Pull every line containing "Select" out of the listing below.
═════ Data to use
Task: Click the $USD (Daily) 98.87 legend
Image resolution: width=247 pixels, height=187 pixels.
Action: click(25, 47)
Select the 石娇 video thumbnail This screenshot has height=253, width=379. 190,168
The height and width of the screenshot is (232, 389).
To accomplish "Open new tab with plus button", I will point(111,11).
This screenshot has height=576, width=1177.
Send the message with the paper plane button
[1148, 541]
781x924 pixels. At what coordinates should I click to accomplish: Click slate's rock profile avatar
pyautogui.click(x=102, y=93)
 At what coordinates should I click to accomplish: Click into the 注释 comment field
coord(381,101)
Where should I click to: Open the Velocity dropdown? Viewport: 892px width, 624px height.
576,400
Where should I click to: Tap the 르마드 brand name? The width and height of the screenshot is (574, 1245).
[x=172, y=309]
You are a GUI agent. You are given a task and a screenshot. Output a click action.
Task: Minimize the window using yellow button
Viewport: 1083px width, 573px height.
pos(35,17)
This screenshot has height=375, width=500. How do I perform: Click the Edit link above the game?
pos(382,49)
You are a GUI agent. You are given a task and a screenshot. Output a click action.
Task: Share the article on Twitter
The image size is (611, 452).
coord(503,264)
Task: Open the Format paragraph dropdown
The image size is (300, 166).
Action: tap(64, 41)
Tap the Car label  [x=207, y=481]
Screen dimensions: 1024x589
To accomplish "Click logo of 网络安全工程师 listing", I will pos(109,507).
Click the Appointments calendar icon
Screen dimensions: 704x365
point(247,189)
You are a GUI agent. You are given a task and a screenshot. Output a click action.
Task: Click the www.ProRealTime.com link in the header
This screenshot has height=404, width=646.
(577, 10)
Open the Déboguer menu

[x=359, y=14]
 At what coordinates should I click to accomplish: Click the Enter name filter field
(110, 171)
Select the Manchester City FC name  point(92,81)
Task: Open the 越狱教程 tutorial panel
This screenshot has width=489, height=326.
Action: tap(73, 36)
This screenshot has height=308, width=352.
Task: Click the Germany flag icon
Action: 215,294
══════════
Answer below:
Select the 石娇 video thumbnail This screenshot has height=253, width=379. 190,168
Select the Manchester City FC name  point(92,81)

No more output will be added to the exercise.